Per rispondere al dottore della Legge Gesù formula quella parabola che ci ha già aiutato tanto e che ancora ci aiuta ad aprire gli occhi e ad accorgerci di chi soffre. Raccontando questa parabola il Signore presenta se stesso. Non è lui colui che si accorge dell’umanità sofferente, affaticata e oppressa, umiliata dal peccato proprio e altrui, e si avvicina per curarne le ferite? “Venite a me, voi tutti che siete stanchi e oppressi, e io vi darò ristoro” ha detto. L’uomo che scende da Gerusalemme a Gerico lo incontra lui, che da Gerico sta salendo a Gerusalemme. Egli vi sale per offrirsi al Padre a togliere dalle nostre spalle il peso dei peccati e caricarlo sulle sue. Chi si allontana da Gerusalemme è colui che si allontana dalla dimora di Dio, colui che gli volta le spalle, e così si mette nelle mani del primo dei briganti, il nemico di tutti gli uomini, il diavolo. Nessuno è capace di soccorrere chi è sotto il potere del diavolo, nessuno, nemmeno coloro che fanno della religione la loro professione. Chi serve Dio per mestiere, o per abitudine, o anche per devozione, non riesce a soccorrere chi è stato ferito dal nemico, menzognero e omicida.
Colui che vive soltanto di amore, di amore di Dio e amore delle sue creature, può e sa incontrare nel modo vero e nuovo gli uomini, tutti già portatori dei segni della morte.

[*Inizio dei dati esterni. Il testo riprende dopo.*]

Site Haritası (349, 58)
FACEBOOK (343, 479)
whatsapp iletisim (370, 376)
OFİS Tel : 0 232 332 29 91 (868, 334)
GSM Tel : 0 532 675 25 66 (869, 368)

Gesù, il vero buon samaritano, si avvicina al peccatore, a noi, feriti dal maligno nel più profondo, ci tocca con la sua mano e ci cura con i segni del suo amore, i sacramenti della fede. E ci consegna nell’edificio già edificato della sua Chiesa, come albergo per chi ha bisogno di difesa, di custodia, di cura, di ristoro. E là, nella Chiesa, qualcuno può continuare l’opera di curarsi delle piaghe fino a guarirle. Egli, Gesù, poi se ne va, sembra allontanarsi del tutto, ma promette che ritornerà per dare la ricompensa a chi ha continuato la sua fatica. Già anticipa i due denari, quello dell’amore a Dio e quello dell’amore al prossimo!

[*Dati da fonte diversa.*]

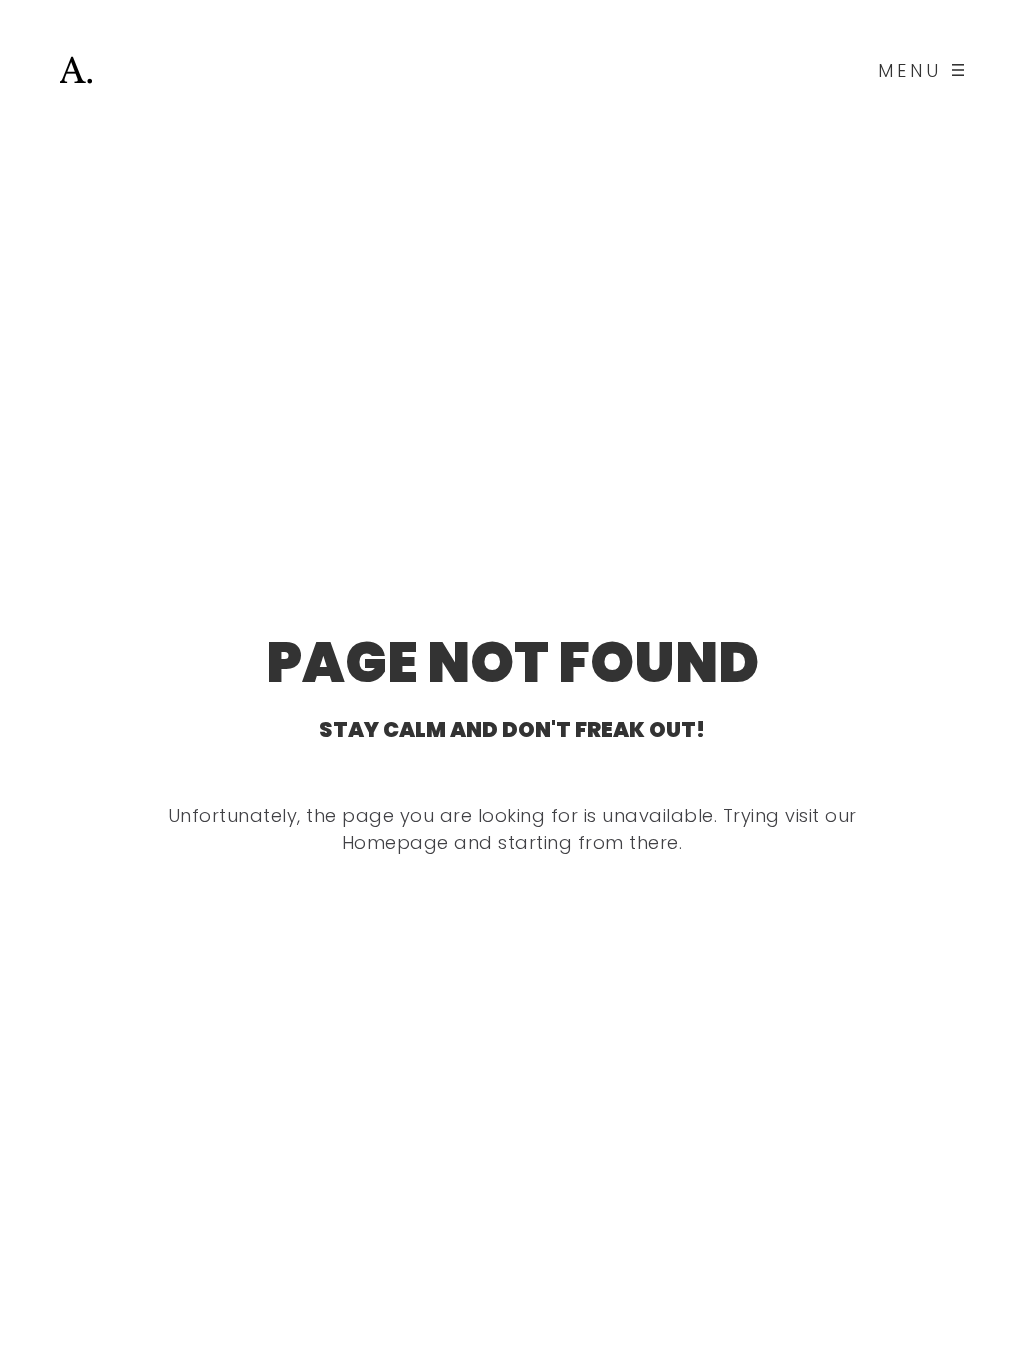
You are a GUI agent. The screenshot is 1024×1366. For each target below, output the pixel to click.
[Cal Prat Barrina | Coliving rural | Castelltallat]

Noi, che siamo le pietre vive che formano la Chiesa, l’albergo in cui il Signore ospita coloro che hanno bisogno di guarire dalle ferite del peccato, serviamo gli uomini di cui lui ha avuto ed ha compassione. Dopo essere stati curati noi stessi in quest’edificio santo, rimaniamo a sua disposizione, perché egli trova ancora molti, tutti quelli che si allontanano da Gerusalemme, dal suo Calvario e dalla sua croce. Questi sono tutti privi di forze, sofferenti, feriti: per ritrovare vita devono passare di qui, essere curati da chi vive di amore di Dio e di amore del prossimo, da chi vive con i due denari lasciati da Gesù.

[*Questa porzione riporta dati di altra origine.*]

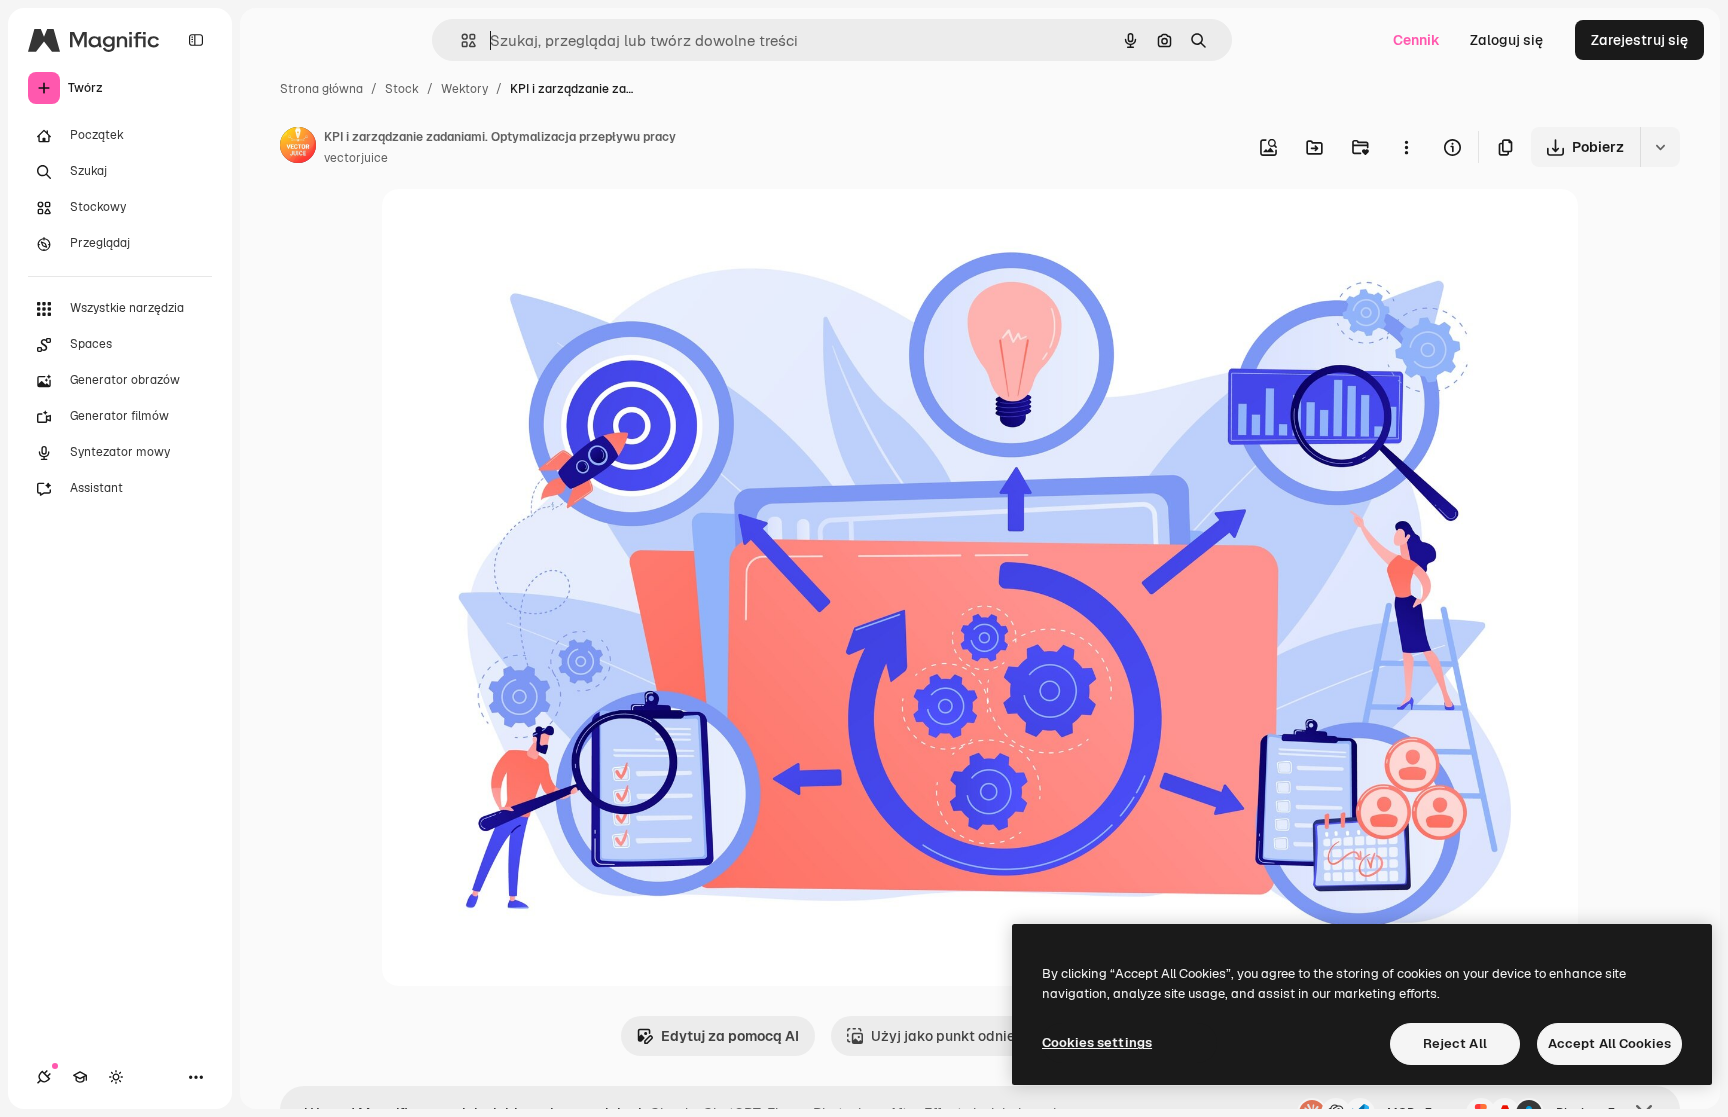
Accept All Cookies (1609, 1043)
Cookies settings (1097, 1042)
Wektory (464, 89)
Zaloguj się (1506, 40)
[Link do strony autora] (298, 148)
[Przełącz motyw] (116, 1077)
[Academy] (80, 1077)
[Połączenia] (44, 1077)
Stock (402, 89)
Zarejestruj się (1639, 40)
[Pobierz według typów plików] (1660, 147)
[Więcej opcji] (1406, 147)
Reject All (1455, 1043)
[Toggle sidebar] (196, 40)
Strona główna (321, 89)
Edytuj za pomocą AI (730, 1036)
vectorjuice (356, 158)
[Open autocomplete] (460, 40)
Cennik (1416, 40)
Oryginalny (520, 227)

È davvero grande Gesù, e preziosa la sua opera nel mondo. San Paolo tenta di presentarcelo: “è immagine del Dio invisibile”, “è il capo del Corpo, della Chiesa”. Egli ha “pacificato con il sangue della sua croce sia le cose che stanno sulla terra, sia quelle che stanno nei cieli”. Ma lui stesso ci dice ancora di sè una cosa importante: chi è “prossimo di colui che è caduto nelle mani dei briganti?”. “Colui che ha avuto compassione di lui”, risponde il dottore della Legge. Così sappiamo chi è Gesù per noi: è il nostro prossimo! Per amare il mio prossimo io amo Gesù, e con il suo amore, pieno e perfetto, amerò i peccatori, caduti come me nelle mani del brigante. Li aiuterò a rialzarsi, li porterò nell’albergo dove i due denari lasciati dal Signore continuano a stimolarci a vincere la nostra pigrizia, ad essere fonte di vita, di guarigione e di salvezza!